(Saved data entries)
.....

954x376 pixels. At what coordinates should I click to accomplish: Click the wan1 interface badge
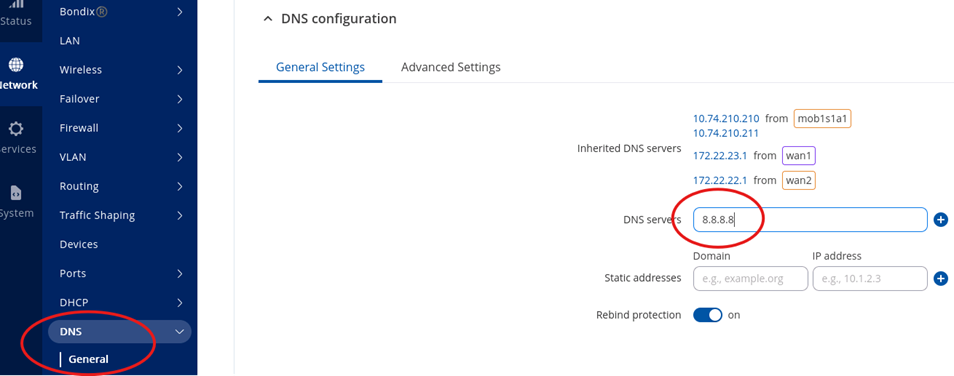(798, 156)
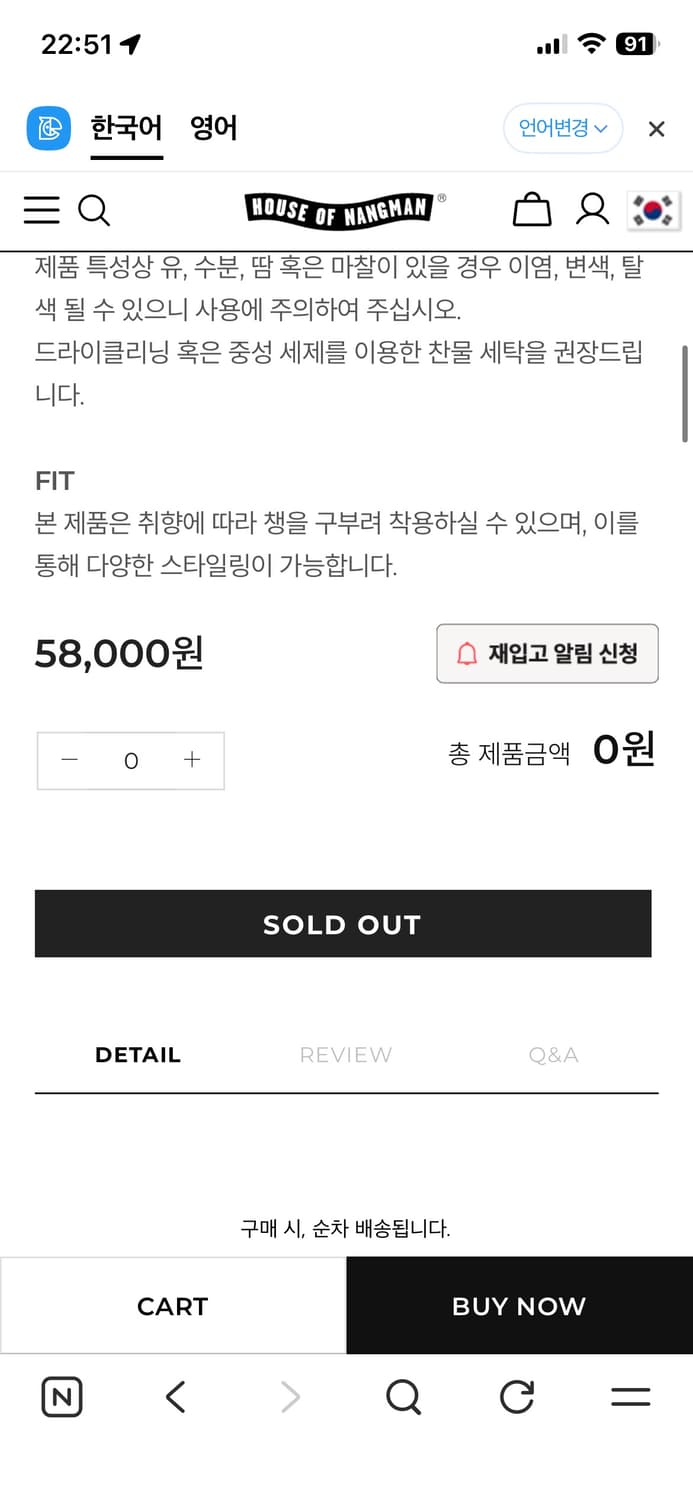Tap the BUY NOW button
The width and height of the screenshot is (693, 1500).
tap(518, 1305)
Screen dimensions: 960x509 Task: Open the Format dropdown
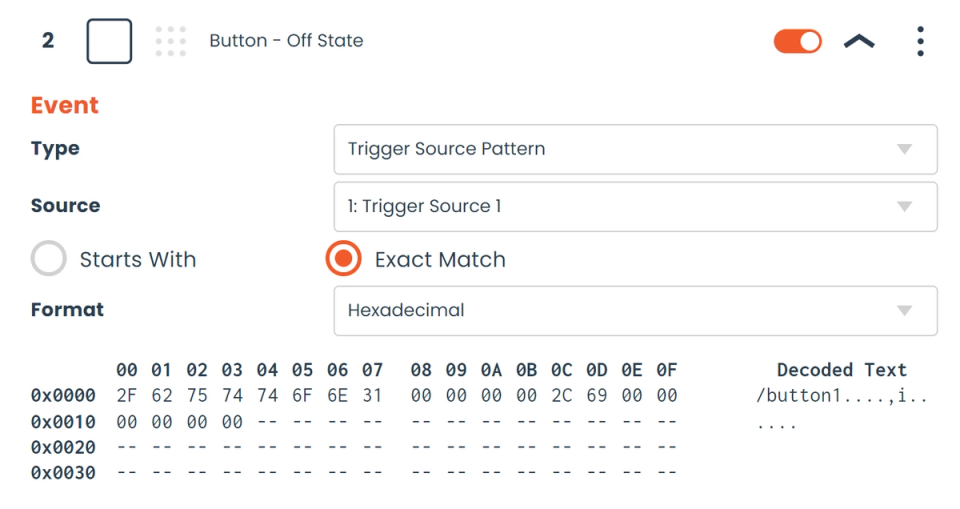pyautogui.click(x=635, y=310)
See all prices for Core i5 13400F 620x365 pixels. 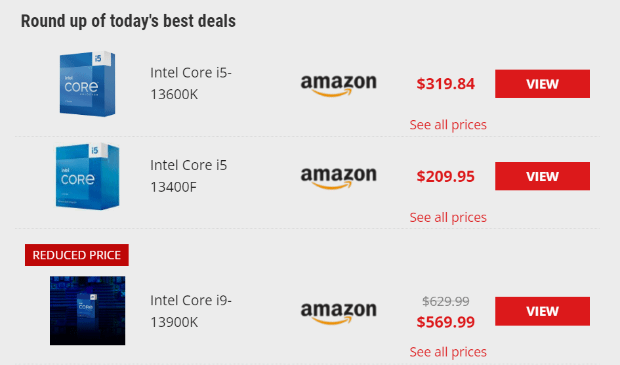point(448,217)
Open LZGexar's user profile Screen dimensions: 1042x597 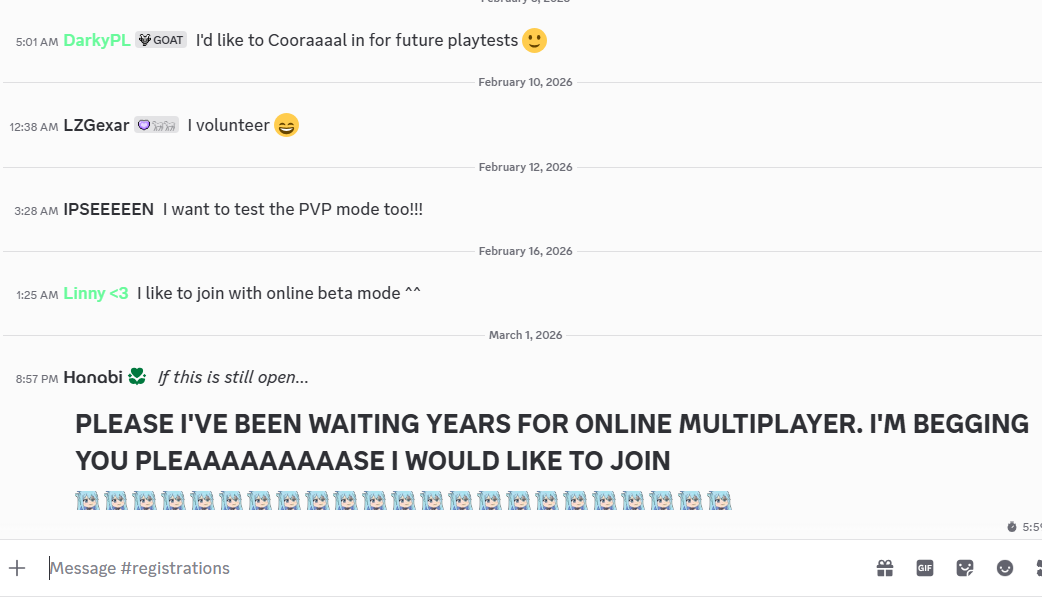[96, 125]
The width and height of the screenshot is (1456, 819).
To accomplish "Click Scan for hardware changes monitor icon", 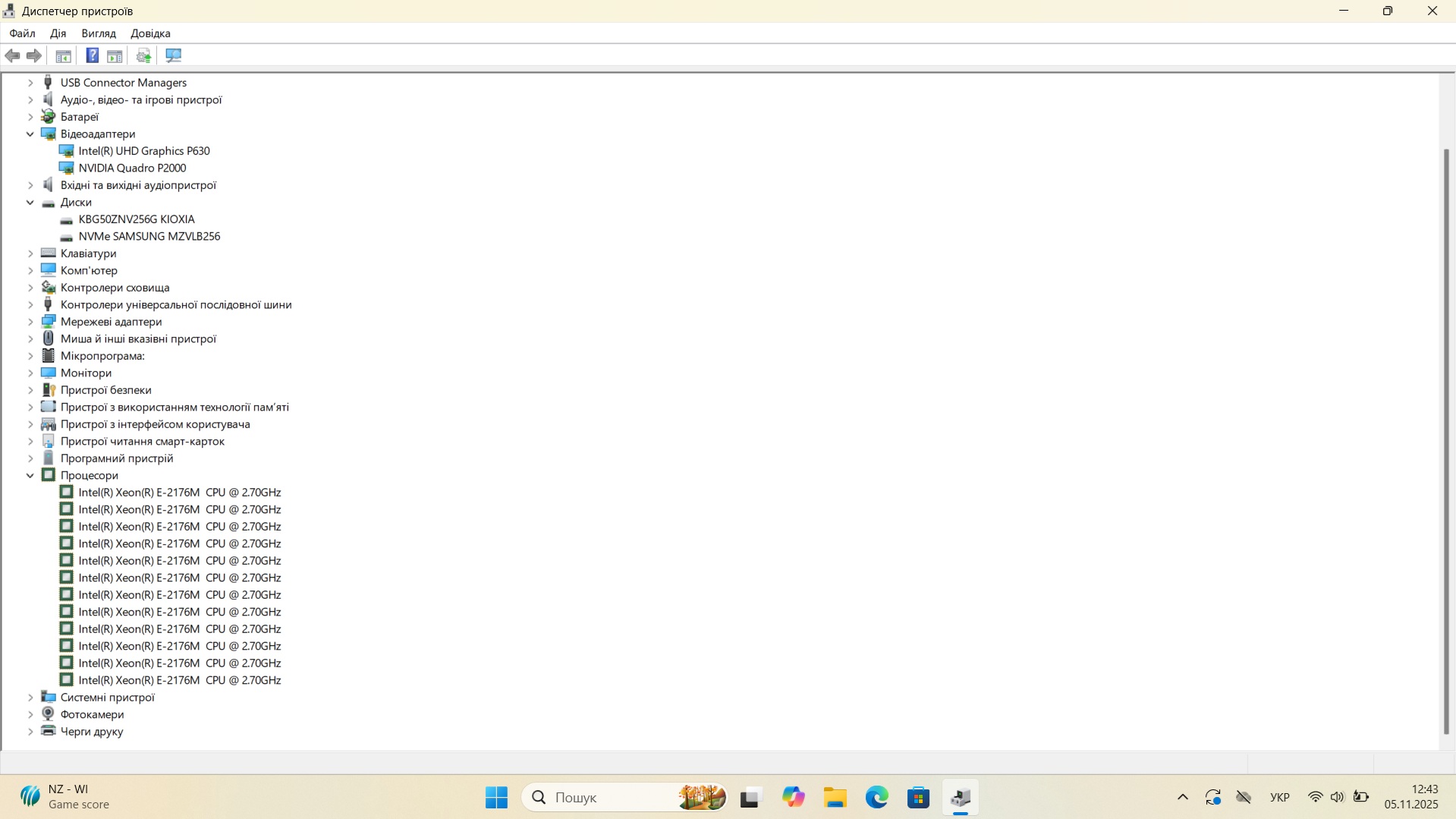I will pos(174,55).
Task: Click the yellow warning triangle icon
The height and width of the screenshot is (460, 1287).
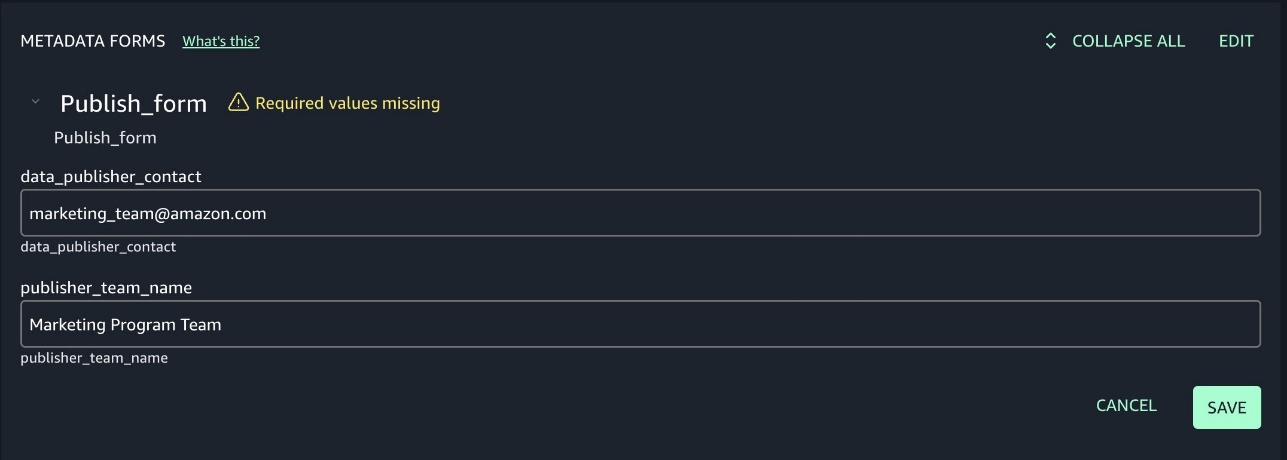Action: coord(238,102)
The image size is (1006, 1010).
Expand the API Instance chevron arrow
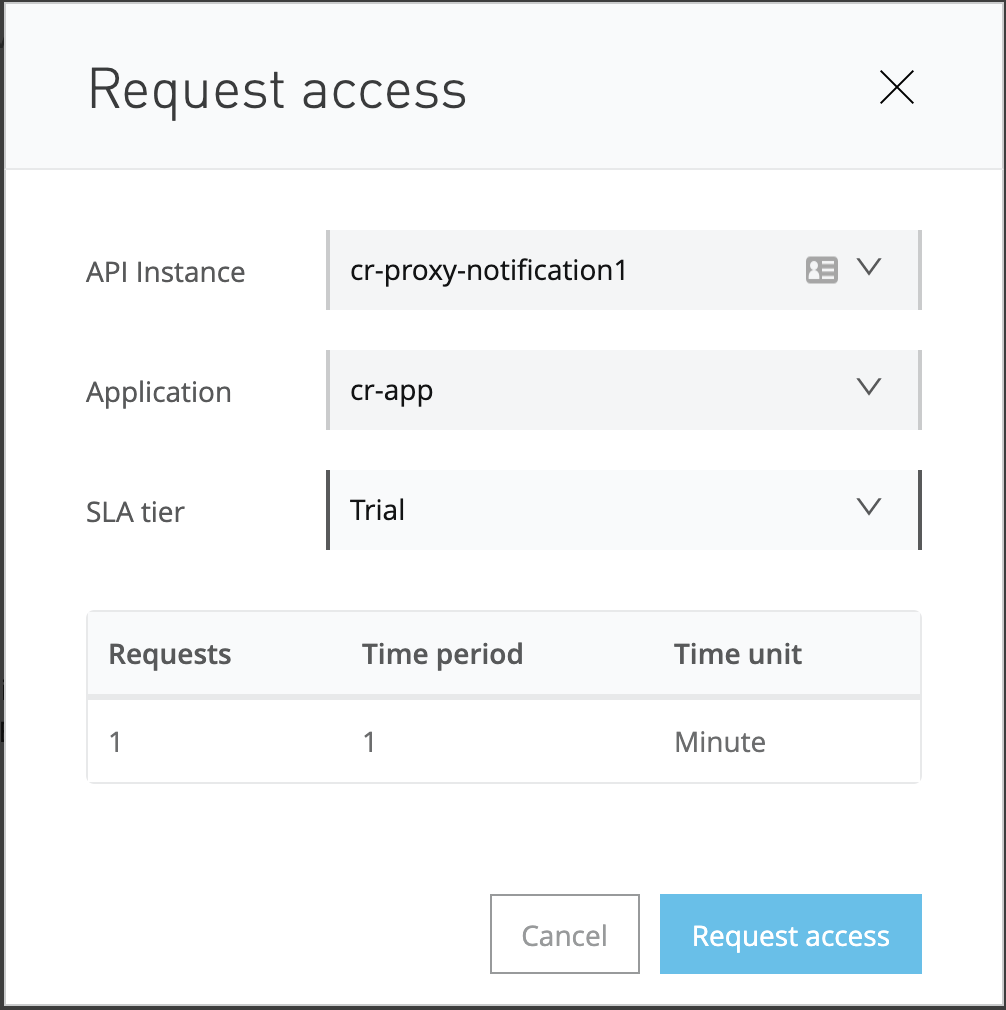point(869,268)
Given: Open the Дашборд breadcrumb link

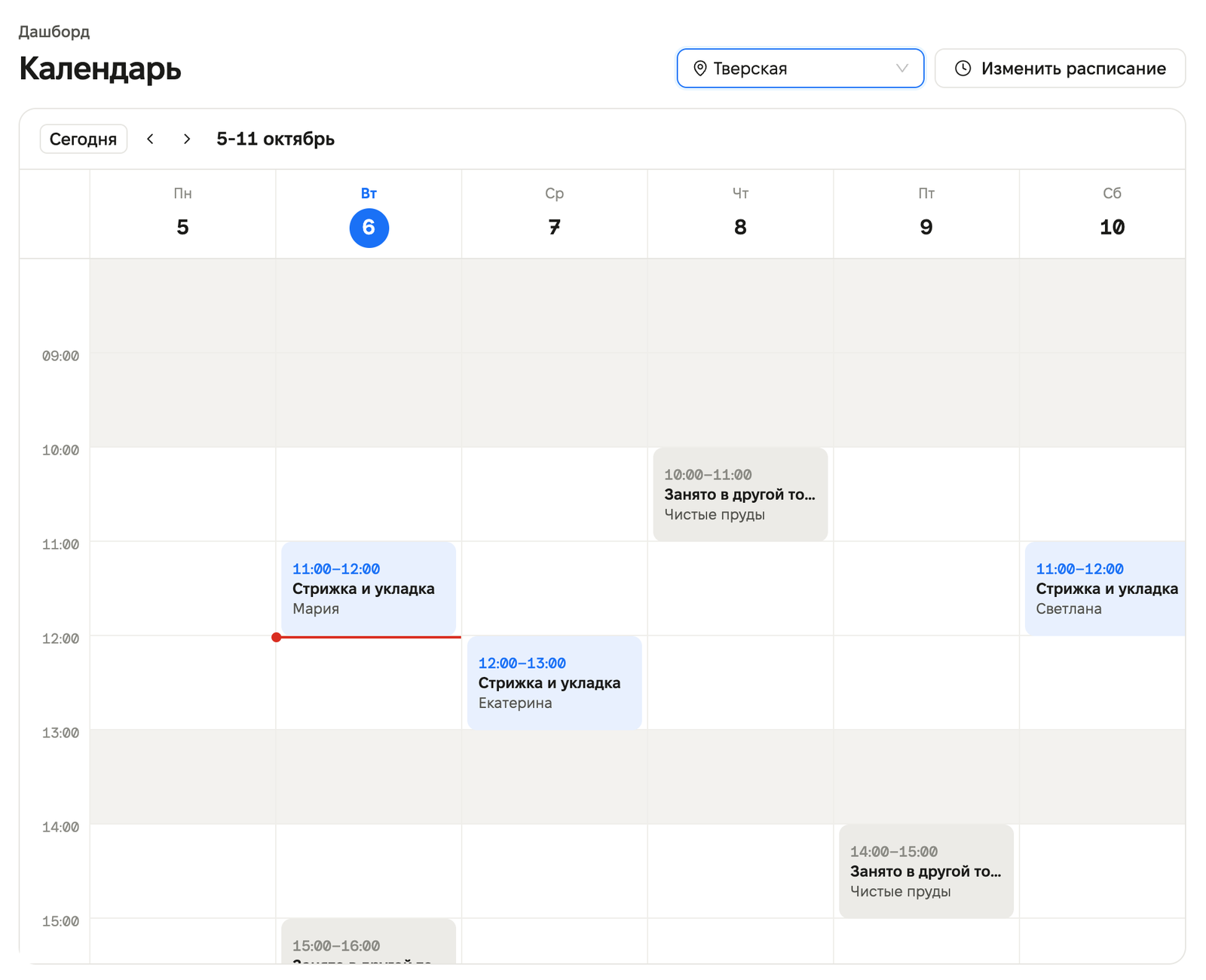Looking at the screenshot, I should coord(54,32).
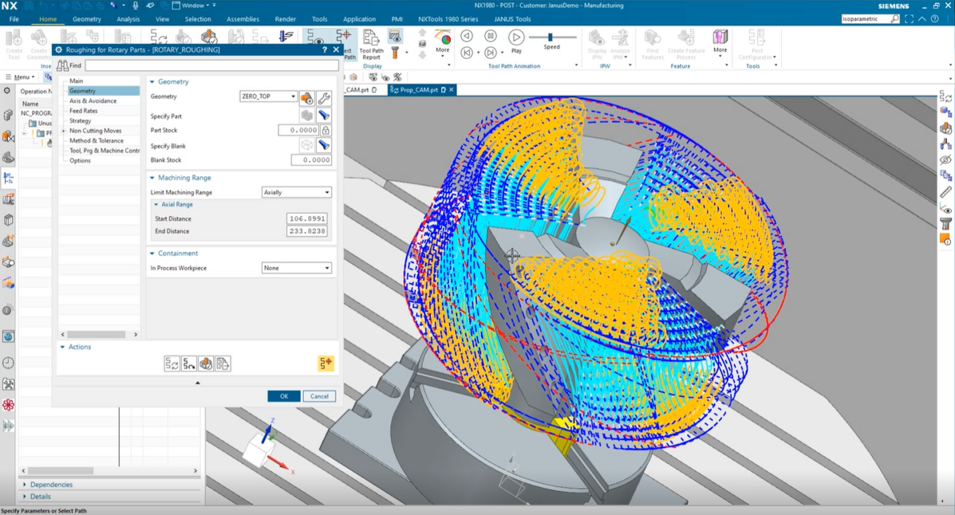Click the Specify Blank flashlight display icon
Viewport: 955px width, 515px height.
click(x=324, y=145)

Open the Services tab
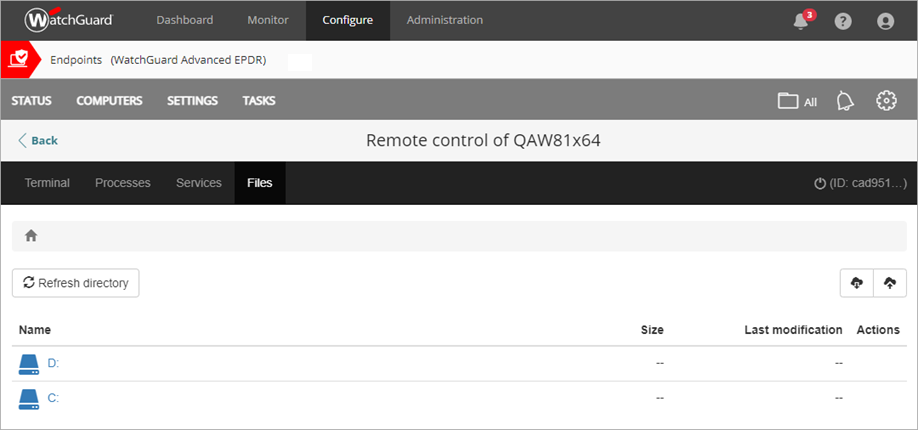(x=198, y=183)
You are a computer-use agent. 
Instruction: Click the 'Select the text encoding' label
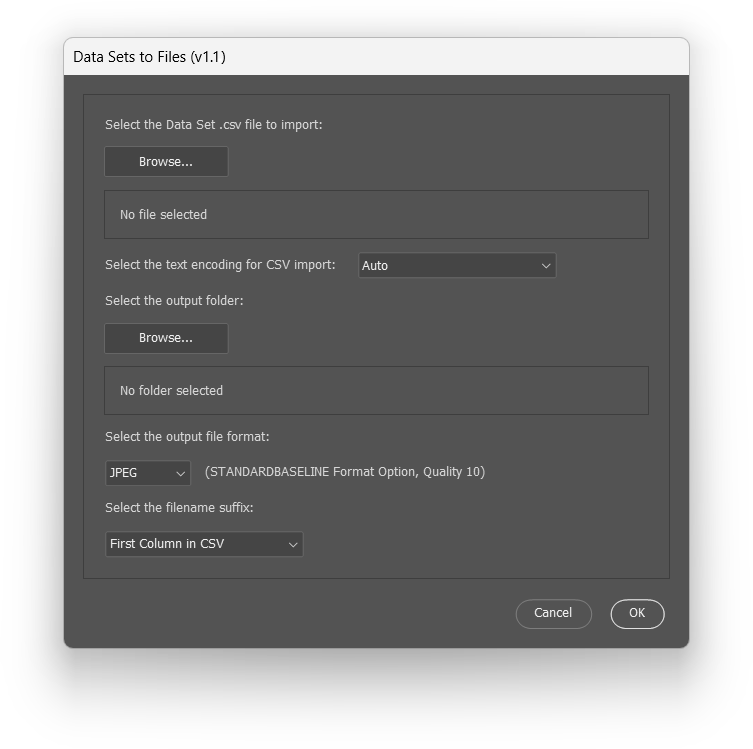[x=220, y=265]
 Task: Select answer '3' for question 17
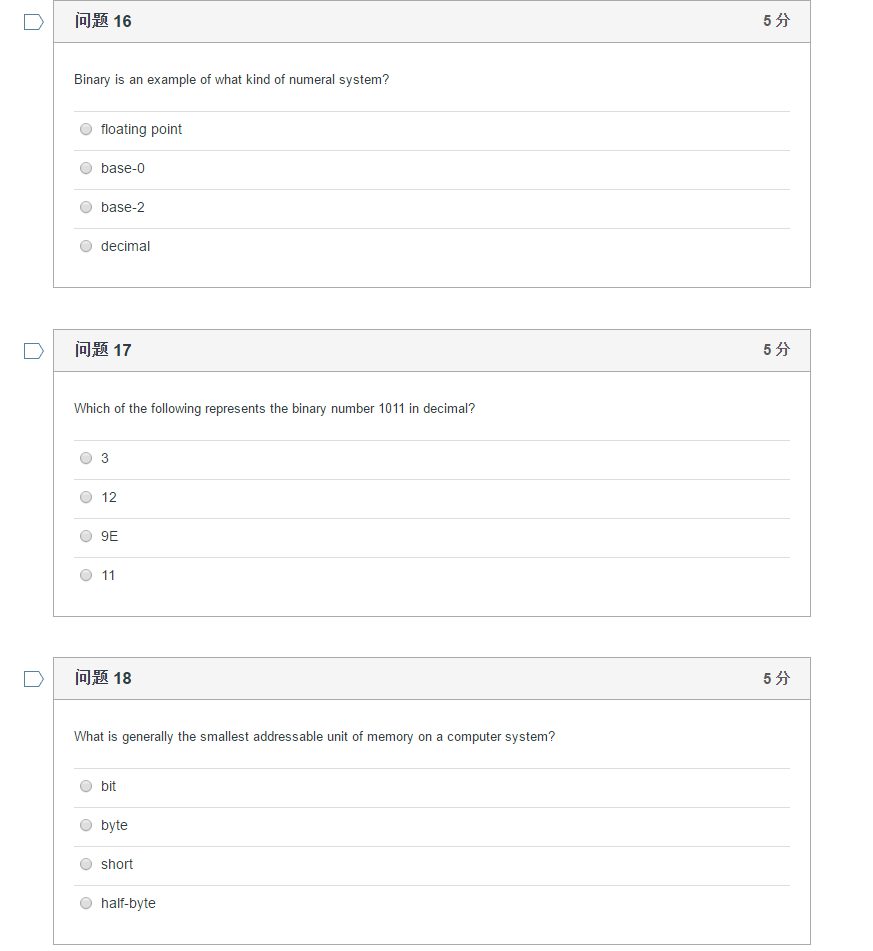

.....

**Exercise details:**
Copy exactly the lines that run from the line containing "Given: Open the Дашборд breadcrumb link" to the end of the data above, keeping both end lines and leaving out all pictures.

**Reply to the task:**
Given: Open the Дашборд breadcrumb link

Looking at the screenshot, I should coord(54,32).
Click the Specify Blank flashlight display icon
Viewport: 955px width, 515px height.
click(x=324, y=145)

Open the Services tab
(x=198, y=183)
You are a computer-use agent. 
Instruction: Click the 'Select the text encoding' label
[x=220, y=265]
 Task: Select answer '3' for question 17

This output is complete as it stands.